Hay nuevo jefe de gabinete, Luis Arroyo, general de división (r) ante la renuncia de Denisse Miralles a horas de presentarse ante el Congreso para exponer “… la política general del gobierno y las principales medidas …”, y enfrentarse al previsible no otorgamiento del voto de confianza.
Este gabinete es de continuismo y mediocridad de Dina Boluarte y José Jerí, de viceministros ascendidos, incapacidad y corrupción de la alianza mafiosa del Congreso de Fuerza Popular, Perú Libre, Renovación Popular y Alianza para el Progreso, de poderes económicos y mediáticos exonerados de impuestos y beneficiados por el Estado.
La crisis energética expresa una política soberana sobre nuestros recursos, inexistente. Exportamos gas barato sin priorizar el mercado interno y sin alternativas en emergencia. Pretenden privatizar Petroperú cuando mejoran sus ingresos netos y contiene el alza desmesurada del combustible.
El cambio climático afecta sobre todo a los de menores recursos por desidia, incapacidad o desinterés de los gobernantes. Estando avisados, no se ejecutó ninguna política preventiva.

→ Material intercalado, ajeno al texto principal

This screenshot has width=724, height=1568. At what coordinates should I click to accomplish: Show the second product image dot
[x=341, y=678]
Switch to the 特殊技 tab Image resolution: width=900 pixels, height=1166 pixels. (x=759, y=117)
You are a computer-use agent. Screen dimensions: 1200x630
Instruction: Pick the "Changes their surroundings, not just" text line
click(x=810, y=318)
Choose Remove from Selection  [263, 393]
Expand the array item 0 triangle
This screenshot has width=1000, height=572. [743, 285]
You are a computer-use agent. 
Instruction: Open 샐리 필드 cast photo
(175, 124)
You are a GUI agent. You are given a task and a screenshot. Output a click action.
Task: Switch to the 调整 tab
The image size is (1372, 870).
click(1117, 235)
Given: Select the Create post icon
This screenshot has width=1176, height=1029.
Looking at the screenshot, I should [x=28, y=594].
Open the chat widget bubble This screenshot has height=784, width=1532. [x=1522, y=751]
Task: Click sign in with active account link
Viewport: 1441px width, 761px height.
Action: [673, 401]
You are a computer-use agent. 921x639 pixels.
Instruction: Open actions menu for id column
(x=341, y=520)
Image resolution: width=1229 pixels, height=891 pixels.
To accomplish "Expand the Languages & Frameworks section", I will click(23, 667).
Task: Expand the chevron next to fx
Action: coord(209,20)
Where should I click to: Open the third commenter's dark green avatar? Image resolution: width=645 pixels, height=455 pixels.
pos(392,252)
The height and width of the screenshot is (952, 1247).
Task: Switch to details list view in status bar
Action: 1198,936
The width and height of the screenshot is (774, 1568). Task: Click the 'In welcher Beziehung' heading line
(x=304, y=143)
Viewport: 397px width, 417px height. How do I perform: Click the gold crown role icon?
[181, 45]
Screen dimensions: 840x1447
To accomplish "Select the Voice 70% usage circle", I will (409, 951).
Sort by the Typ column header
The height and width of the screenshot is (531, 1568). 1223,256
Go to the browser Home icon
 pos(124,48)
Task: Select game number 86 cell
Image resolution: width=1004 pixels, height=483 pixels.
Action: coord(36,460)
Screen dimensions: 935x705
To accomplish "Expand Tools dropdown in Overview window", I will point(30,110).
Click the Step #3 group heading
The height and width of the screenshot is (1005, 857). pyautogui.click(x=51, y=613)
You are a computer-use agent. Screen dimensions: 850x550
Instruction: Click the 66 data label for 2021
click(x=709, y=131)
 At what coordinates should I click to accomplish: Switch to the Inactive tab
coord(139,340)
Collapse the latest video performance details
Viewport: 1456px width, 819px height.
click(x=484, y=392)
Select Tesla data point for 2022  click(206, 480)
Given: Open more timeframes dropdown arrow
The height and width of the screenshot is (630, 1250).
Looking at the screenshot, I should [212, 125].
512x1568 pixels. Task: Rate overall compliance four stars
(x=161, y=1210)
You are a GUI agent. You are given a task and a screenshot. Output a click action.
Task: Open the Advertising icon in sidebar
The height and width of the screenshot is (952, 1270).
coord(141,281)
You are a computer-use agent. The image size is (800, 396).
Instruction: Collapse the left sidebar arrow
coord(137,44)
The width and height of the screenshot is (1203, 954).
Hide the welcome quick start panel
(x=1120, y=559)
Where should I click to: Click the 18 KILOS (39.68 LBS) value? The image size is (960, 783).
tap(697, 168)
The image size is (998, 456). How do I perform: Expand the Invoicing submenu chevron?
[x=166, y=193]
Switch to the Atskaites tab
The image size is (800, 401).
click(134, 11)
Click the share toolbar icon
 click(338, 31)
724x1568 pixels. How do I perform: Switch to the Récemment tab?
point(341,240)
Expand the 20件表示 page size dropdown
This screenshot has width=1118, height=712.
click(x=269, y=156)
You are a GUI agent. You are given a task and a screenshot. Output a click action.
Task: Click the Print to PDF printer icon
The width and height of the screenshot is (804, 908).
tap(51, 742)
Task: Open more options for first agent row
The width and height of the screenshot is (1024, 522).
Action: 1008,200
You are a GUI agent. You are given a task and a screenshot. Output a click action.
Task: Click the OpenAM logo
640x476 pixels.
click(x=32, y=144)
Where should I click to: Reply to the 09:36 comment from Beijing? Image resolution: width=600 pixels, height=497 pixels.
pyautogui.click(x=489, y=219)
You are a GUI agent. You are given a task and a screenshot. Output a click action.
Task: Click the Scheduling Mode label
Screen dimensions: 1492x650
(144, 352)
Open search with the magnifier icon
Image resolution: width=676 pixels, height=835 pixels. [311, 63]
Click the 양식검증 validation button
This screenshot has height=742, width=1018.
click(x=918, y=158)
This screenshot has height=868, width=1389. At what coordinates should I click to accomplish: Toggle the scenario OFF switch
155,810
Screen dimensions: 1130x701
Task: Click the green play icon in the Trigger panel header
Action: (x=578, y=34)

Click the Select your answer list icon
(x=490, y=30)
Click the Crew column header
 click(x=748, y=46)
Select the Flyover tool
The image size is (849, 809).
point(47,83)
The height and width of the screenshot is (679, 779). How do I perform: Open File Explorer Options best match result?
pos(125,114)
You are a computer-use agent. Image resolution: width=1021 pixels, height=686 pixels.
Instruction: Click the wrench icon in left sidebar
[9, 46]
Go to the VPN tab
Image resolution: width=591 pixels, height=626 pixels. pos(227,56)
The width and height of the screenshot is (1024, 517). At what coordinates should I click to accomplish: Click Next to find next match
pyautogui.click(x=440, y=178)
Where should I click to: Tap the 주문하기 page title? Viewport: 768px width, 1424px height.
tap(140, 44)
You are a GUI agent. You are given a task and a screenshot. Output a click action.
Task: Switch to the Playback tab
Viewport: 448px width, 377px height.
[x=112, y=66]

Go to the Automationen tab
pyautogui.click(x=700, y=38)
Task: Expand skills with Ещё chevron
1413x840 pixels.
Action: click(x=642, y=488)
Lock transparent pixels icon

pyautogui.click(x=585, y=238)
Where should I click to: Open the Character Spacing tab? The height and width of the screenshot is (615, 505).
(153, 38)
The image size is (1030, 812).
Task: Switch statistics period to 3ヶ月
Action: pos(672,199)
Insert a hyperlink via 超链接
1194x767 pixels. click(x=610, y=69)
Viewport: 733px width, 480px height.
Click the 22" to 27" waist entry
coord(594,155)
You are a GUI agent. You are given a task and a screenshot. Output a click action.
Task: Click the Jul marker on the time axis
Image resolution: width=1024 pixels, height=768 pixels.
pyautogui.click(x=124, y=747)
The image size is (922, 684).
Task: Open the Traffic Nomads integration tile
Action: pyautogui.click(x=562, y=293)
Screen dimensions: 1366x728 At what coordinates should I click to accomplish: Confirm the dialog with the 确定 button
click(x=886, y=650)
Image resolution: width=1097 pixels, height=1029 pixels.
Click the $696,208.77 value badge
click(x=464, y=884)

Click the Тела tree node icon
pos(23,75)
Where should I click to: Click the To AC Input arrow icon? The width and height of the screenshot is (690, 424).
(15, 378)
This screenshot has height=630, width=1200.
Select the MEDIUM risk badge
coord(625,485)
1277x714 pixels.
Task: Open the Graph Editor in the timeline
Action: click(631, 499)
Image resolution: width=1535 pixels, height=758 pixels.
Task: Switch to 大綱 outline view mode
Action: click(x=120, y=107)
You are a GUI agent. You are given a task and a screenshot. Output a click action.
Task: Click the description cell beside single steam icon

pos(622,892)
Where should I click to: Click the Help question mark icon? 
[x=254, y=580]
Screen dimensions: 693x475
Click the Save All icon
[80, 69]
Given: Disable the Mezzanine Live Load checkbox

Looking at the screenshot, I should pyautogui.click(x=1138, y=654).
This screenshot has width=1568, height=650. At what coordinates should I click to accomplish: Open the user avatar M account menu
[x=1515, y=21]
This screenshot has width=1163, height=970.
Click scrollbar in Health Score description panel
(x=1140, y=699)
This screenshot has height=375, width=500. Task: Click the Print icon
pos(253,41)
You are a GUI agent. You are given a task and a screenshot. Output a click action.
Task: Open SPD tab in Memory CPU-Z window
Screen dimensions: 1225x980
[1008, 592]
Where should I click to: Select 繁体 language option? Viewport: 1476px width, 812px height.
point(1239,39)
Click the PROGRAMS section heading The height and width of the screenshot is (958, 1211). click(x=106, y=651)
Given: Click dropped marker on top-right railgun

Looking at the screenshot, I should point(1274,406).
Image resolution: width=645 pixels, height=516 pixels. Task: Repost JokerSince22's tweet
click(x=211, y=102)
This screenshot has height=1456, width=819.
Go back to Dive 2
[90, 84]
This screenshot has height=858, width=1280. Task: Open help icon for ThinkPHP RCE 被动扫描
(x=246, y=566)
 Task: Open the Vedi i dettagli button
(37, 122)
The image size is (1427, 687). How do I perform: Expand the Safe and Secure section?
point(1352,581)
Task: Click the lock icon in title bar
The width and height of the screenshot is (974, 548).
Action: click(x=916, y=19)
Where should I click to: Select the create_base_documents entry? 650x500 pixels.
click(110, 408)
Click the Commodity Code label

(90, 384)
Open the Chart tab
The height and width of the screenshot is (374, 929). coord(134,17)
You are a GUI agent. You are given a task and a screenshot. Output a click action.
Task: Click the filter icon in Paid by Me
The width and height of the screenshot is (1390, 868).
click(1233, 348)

Estas elecciones del 12 de abril, roto el equilibrio y la separación de poderes, caminan hacia un probable fraude si pierde, como se avizora, el candidato que la derecha busca y los medios levantan.
Necesitamos un gabinete distante del pacto mafioso, que garantice elecciones transparentes, restablecer el equilibrio de poderes, para luego conquistar una nueva Constitución. El juramentado ayer es uno de emergencia, ¿Dará la talla?
Nuestro pésame por el fallecimiento de Napoleón Becerra, producto de la precaria campaña de las fuerzas del cambio y la pésima infraestructura vial.